[Records from a collection]
* * * * *

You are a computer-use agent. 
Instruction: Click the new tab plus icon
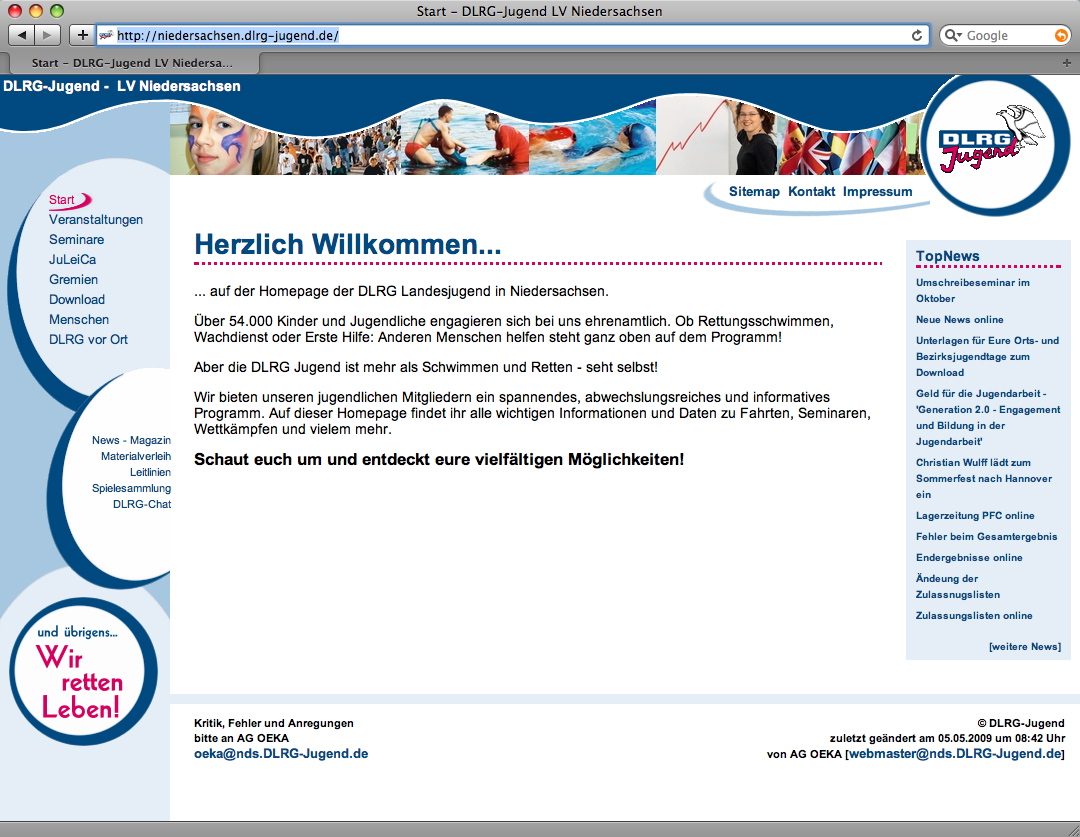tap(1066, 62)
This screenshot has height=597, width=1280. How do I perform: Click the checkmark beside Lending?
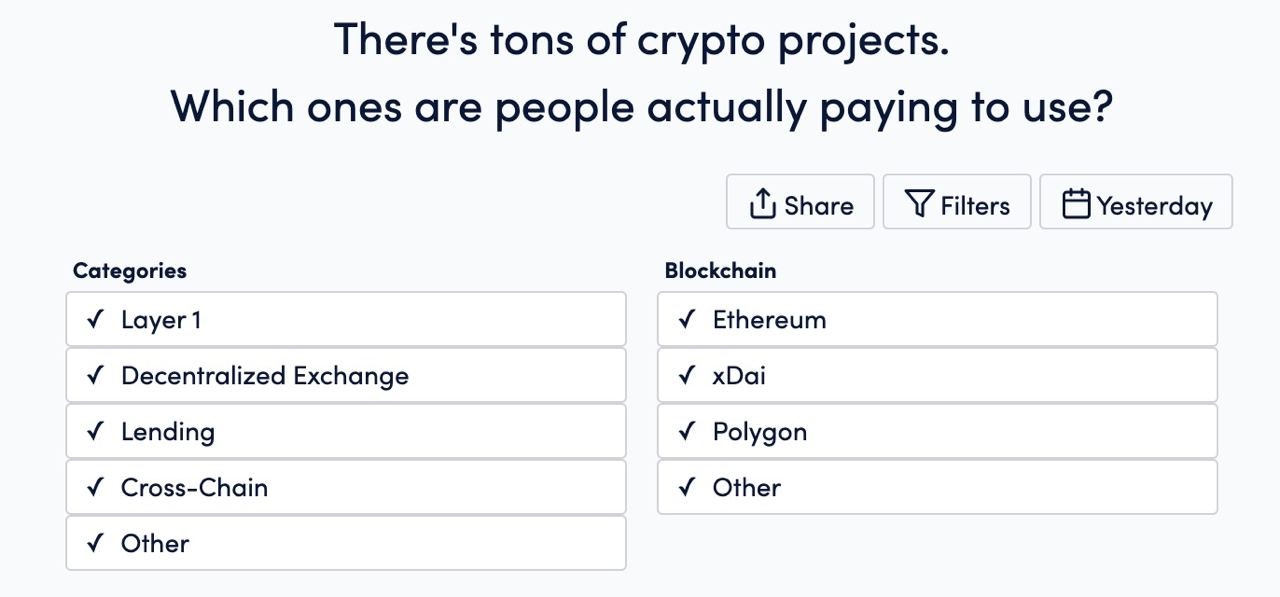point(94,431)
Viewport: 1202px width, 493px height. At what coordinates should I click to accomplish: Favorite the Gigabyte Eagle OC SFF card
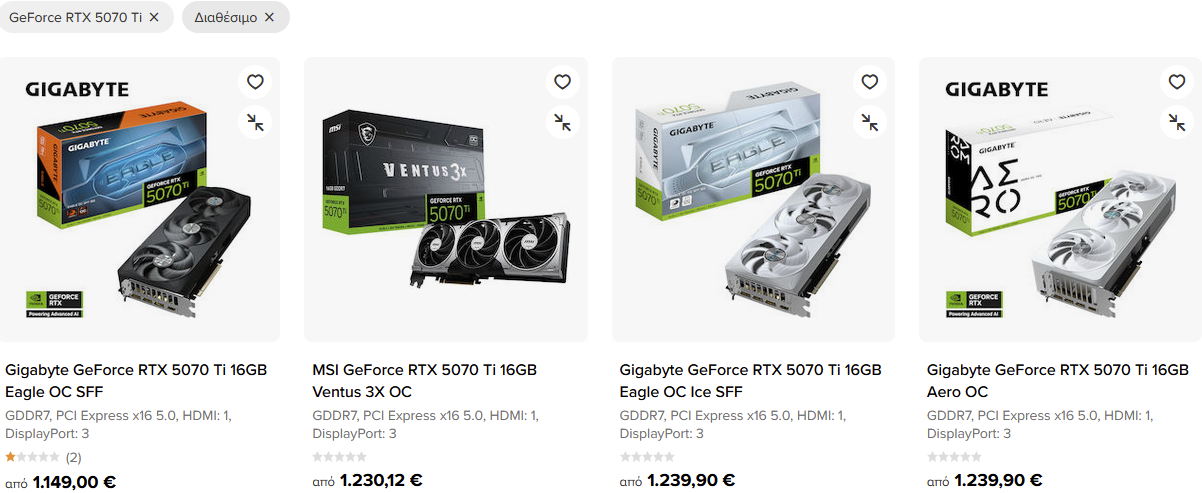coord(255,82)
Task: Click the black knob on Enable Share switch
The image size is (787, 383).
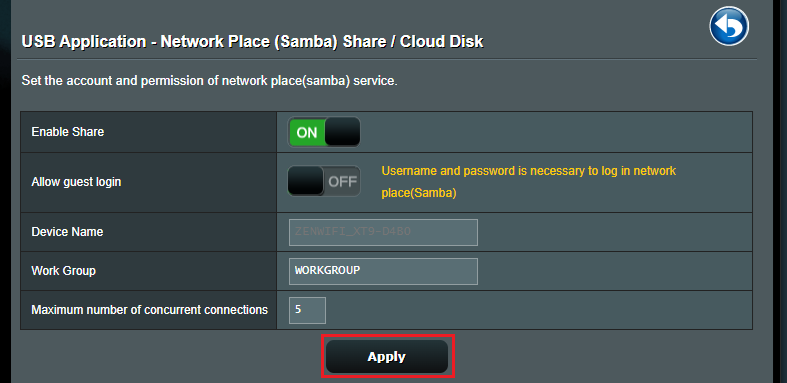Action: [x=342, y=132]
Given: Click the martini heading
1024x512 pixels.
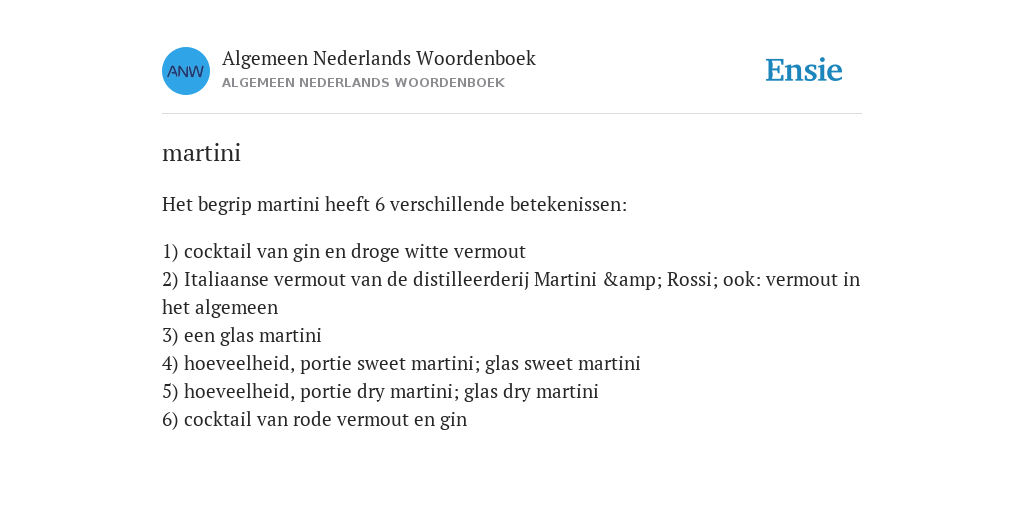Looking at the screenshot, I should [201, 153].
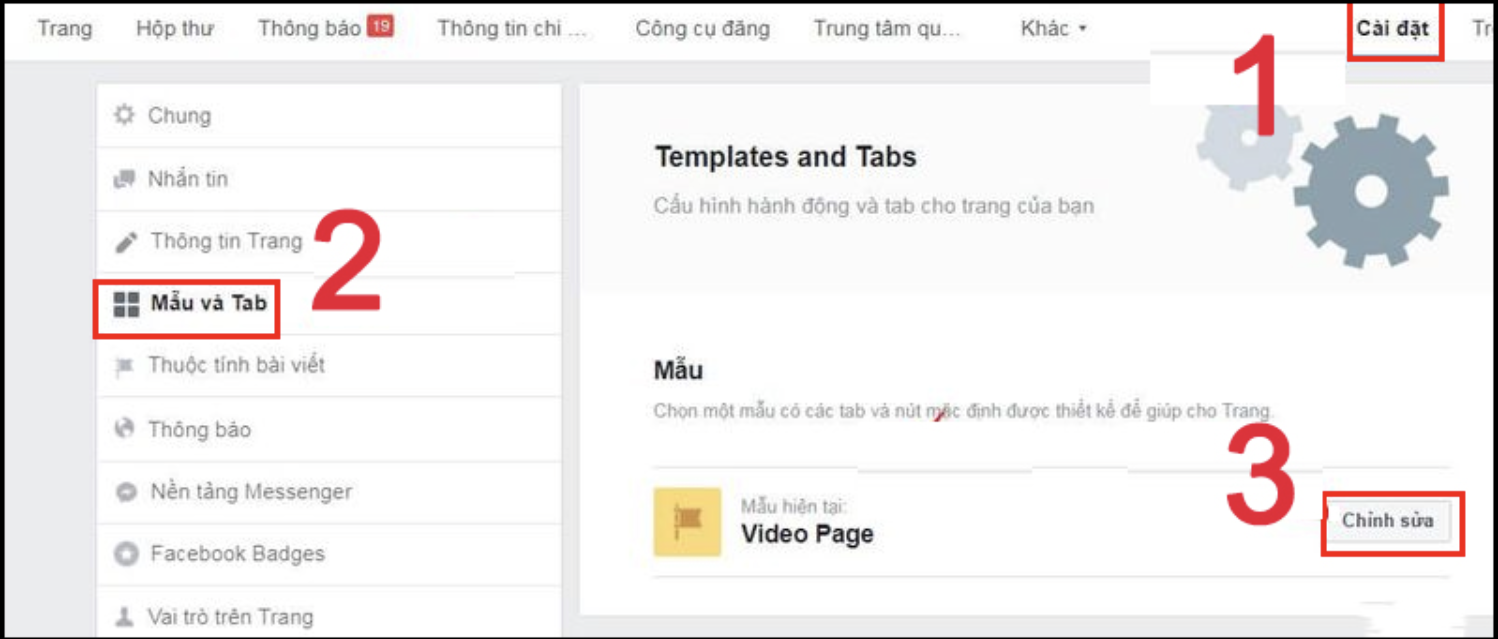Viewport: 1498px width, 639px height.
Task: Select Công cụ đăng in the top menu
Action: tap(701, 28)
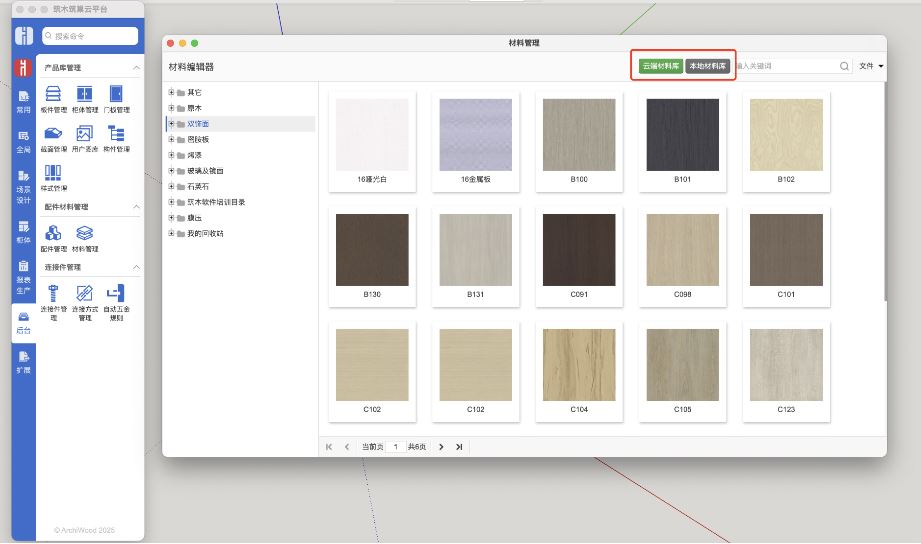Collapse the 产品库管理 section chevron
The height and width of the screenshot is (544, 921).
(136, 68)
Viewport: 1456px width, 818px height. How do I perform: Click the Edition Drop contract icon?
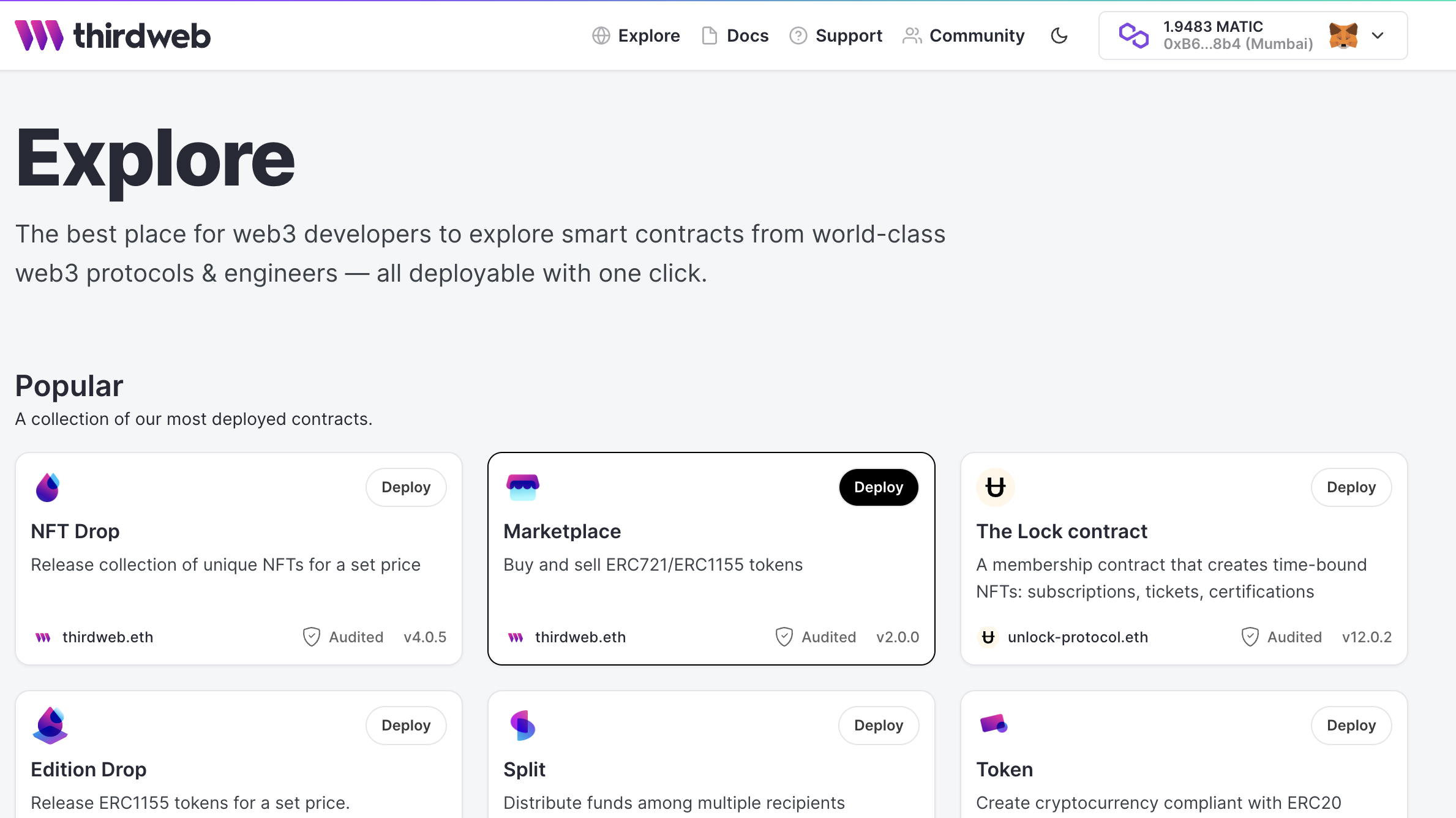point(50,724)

* * * * *

What you return must match the records line for line, with the pictures left out.

**YOUR SOLUTION:**
You are a computer-use agent. 
Instruction: Click the new tab plus icon
tap(1066, 62)
This screenshot has height=597, width=1280. How do I perform: Click the checkmark beside Lending?
point(94,431)
Viewport: 1202px width, 493px height. At what coordinates should I click to accomplish: Favorite the Gigabyte Eagle OC SFF card
coord(255,82)
Task: Click the black knob on Enable Share switch
The image size is (787, 383).
Action: [x=342, y=132]
Given: Click the martini heading
1024x512 pixels.
Looking at the screenshot, I should [201, 153].
Viewport: 1498px width, 639px height.
Task: Select Công cụ đăng in the top menu
Action: tap(701, 28)
Collapse the 产品库管理 section chevron
The height and width of the screenshot is (544, 921).
(136, 68)
Viewport: 1456px width, 818px height. How do I perform: Click the Edition Drop contract icon?
point(50,724)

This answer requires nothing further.